In Stockholm
Olivia Olsen

Such is the air here that it carries sound exclusively in movement. At the sidewalk café, the people sit in conversation: I see their lips move, but only as I round the corner do I hear them. On Friday nights the bars are heavy with voices; when a new patron brings a draft from the door, there is a gust of noise that dissipates as the air again falls still. The voices of the city will lie like mist over the bay, sinking slowly into the water. Where they are then taken by the ocean currents no one here knows, but it is said that they have inspired fantastical tales and even religions in regions further south. These myths have not been easily dispelled.

 

Authorities claim that Stockholm’s voices are simply eaten by the schools of herring that sway along these islands; it is true that the fish here exhibit strange growths and are known to form the constellations of runes. Fishing is prohibited, but city dwellers do so all the same. And so ingest their voices once again, giving rise to vivid and terrifying dreams.

 

At the Stockholm Locks, the lake meets the sea to make a brackish water known, at certain concentrations, to cause immortality. Such concentrations occur only fleetingly, altered in a moment by the current.

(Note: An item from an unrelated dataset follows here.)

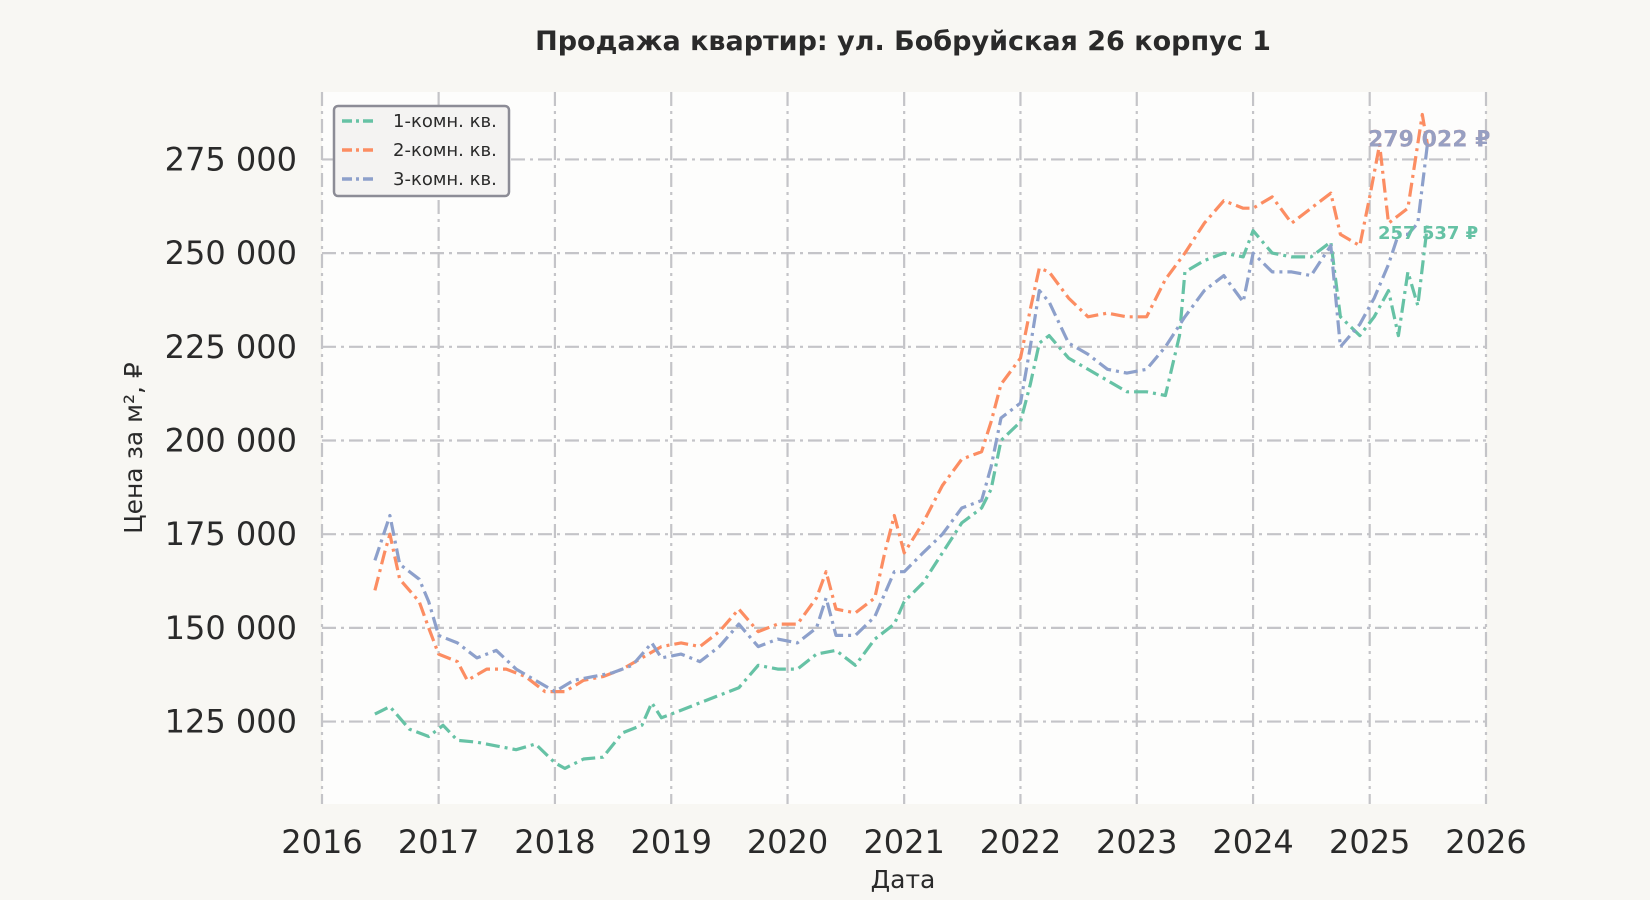 The image size is (1650, 900). Describe the element at coordinates (1252, 842) in the screenshot. I see `x-tick-label: 2024` at that location.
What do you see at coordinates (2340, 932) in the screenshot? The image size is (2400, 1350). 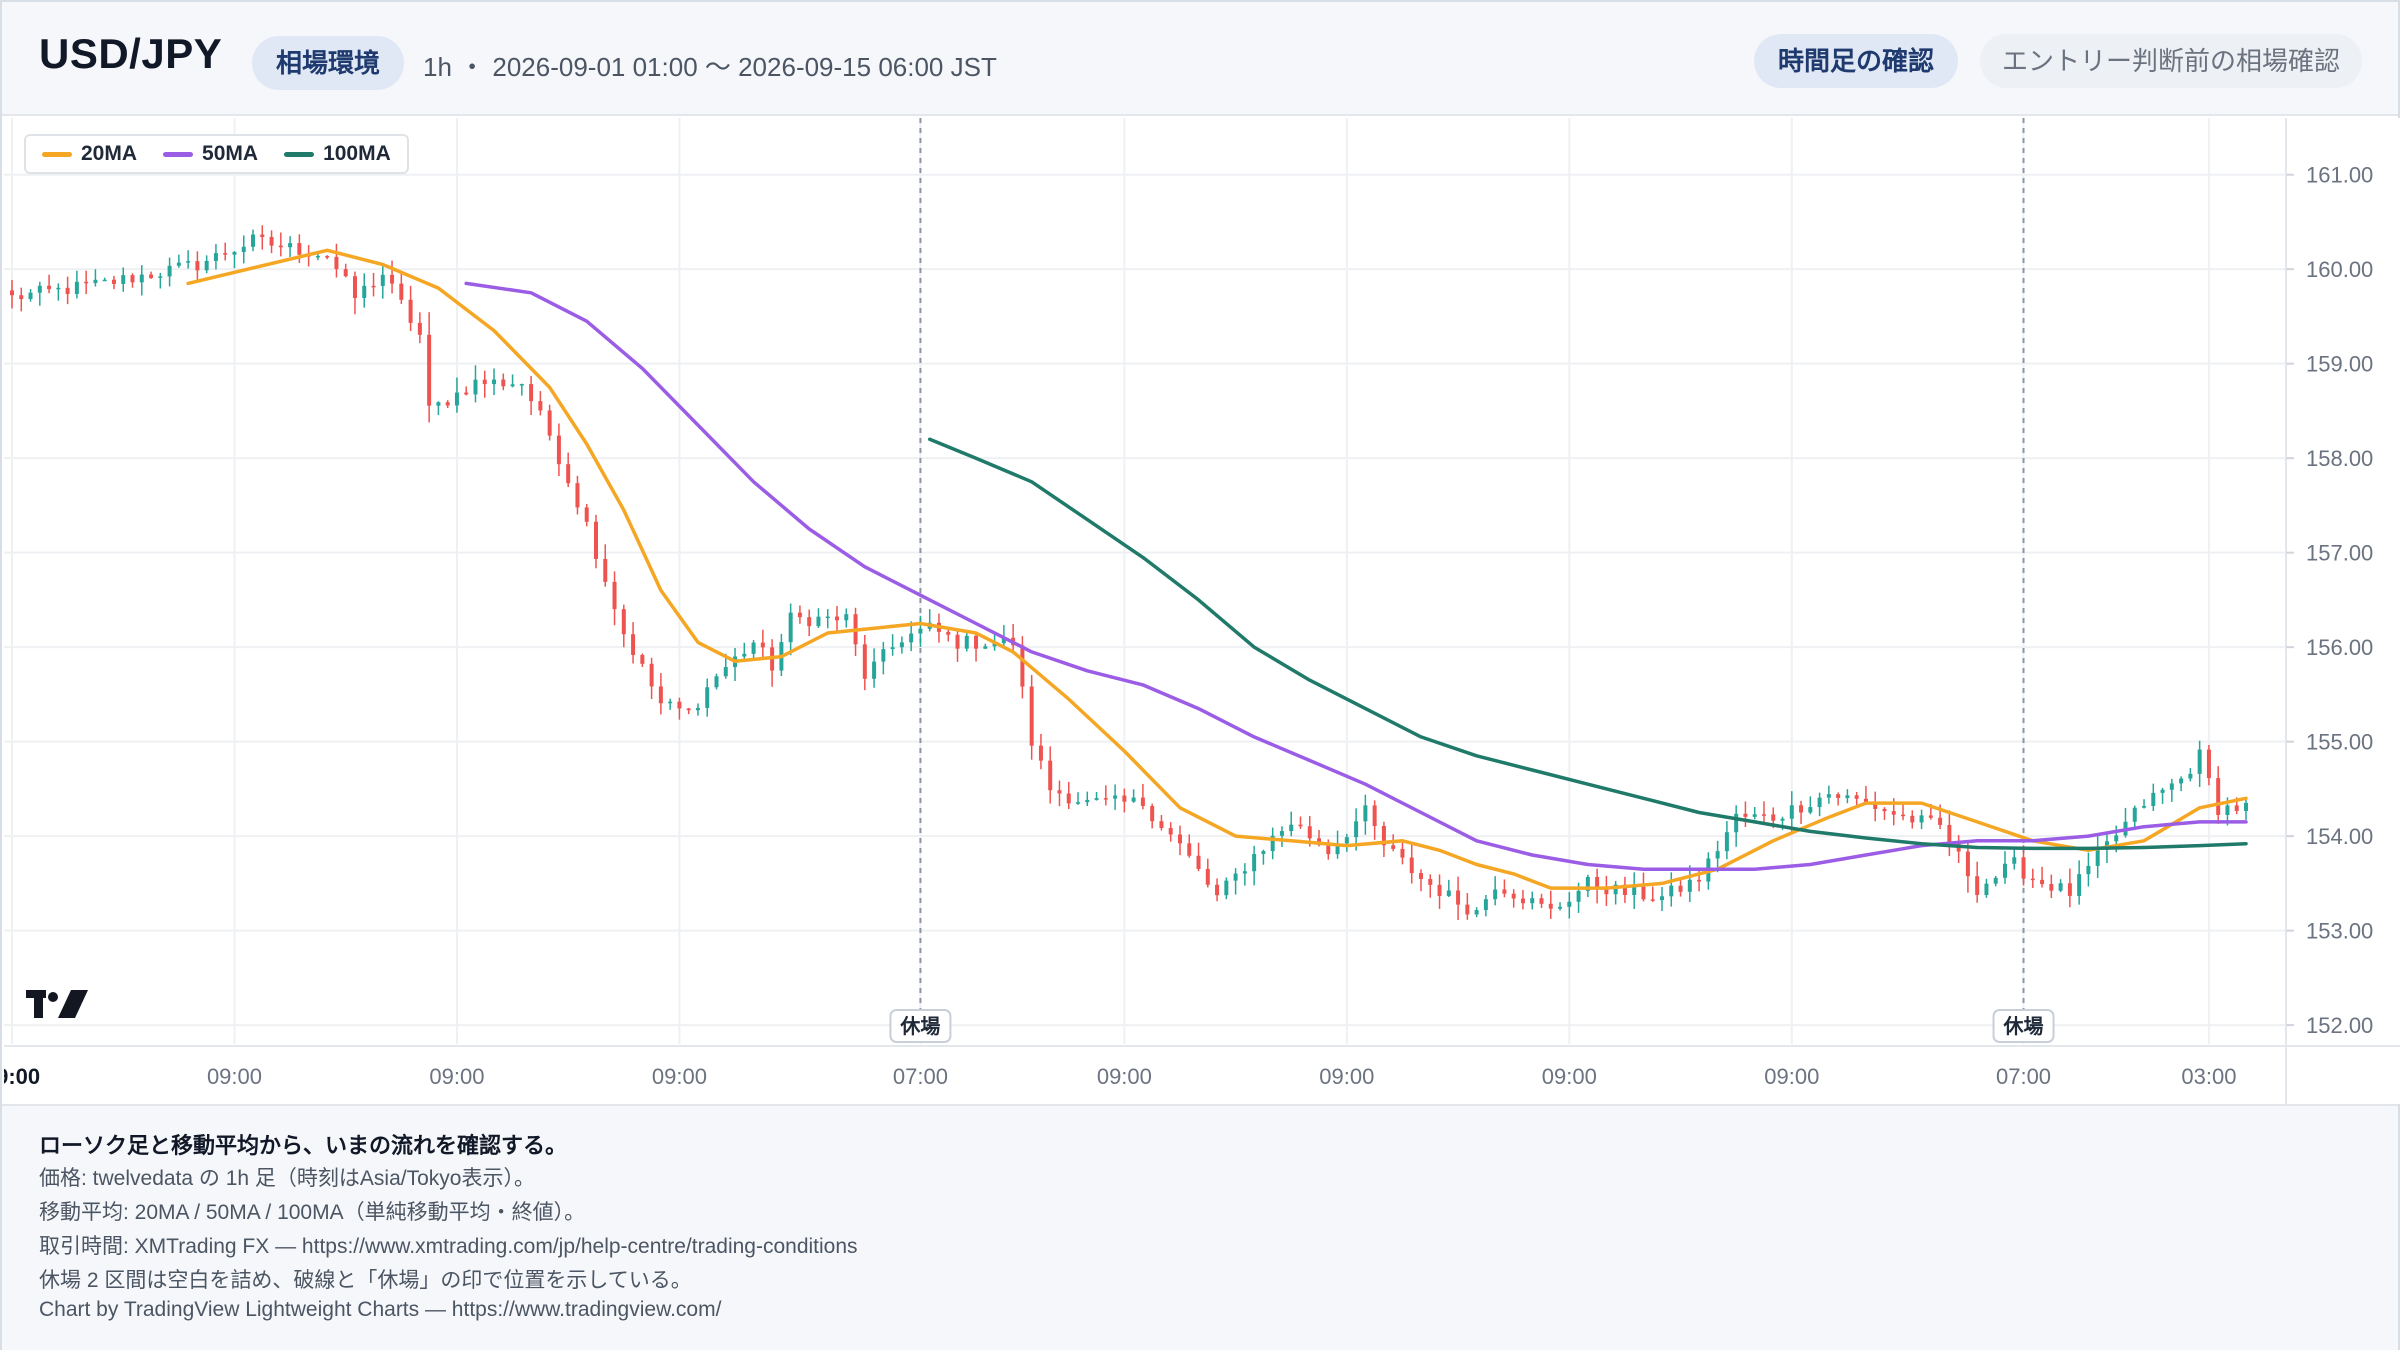 I see `y-tick-label: 153.00` at bounding box center [2340, 932].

Sightings in the outer archipelago of cod the size of whales have led many to believe that fish sometimes swim through these patches; however, none have ever been caught.

 

The only verifiable proof of the phenomenon is this: In 1628, the HMS Vasa set off to join Gustavus Adolphus at Danzig. She foundered off Beck Island, a nautical mile from port, and in 1961 was raised out of the sludge. As the water-darkened ship broke the surface again, there could be seen, carved along a window high on the stern gallery, a woman, still brilliant in the gold and red favored by shipbuilders of the time. Experts theorize that on her way to the bottom, a sheet of perfectly saline water had brushed against her face like fingers.

 

Descartes once thought he had found the correct equation, but died when the fluid reached his lungs. It is generally believed that at the time of his disappearance, Leonard was attempting to replicate the Frenchman’s experiment.

 

But it is my particular theory that Leonard’s downfall was primarily phonetic.

 

Upon his arrival in Stockholm, the e of Leonard’s name was made high and long, in the Norse manner. Drawn into a smile just past the canines, what predators the citizens must have seemed to him. Unable to bear the stress the city placed on his initial syllable, Leonard leapt off the quay by the Locks.

 

How it must have been to fall into that babble, rising in pitch as the lungs filled, until only a ringing in the ears. But it may also be as they say. The people speak of him in this way: that he is there still, rolling enormous in the water, his swarthy skin festooned with barnacles.